Data excerpts START

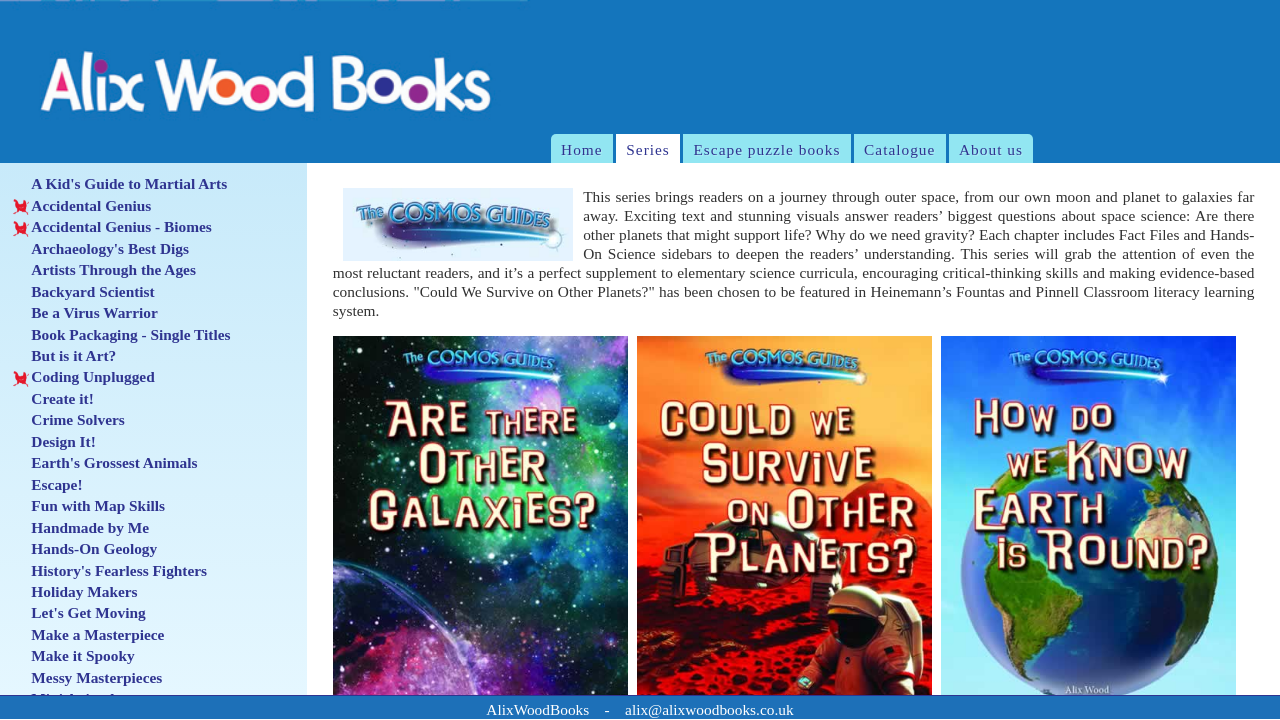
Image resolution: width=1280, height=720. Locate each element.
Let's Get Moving (79, 613)
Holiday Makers (75, 592)
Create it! (53, 399)
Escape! (48, 485)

Data excerpts END

▸ Task requirements
The whole listing above is to be printed again exactly; pictures stay out of it.

▸ Task answer
Image resolution: width=1280, height=720. Locate each element.
Let's Get Moving (79, 613)
Holiday Makers (75, 592)
Create it! (53, 399)
Escape! (48, 485)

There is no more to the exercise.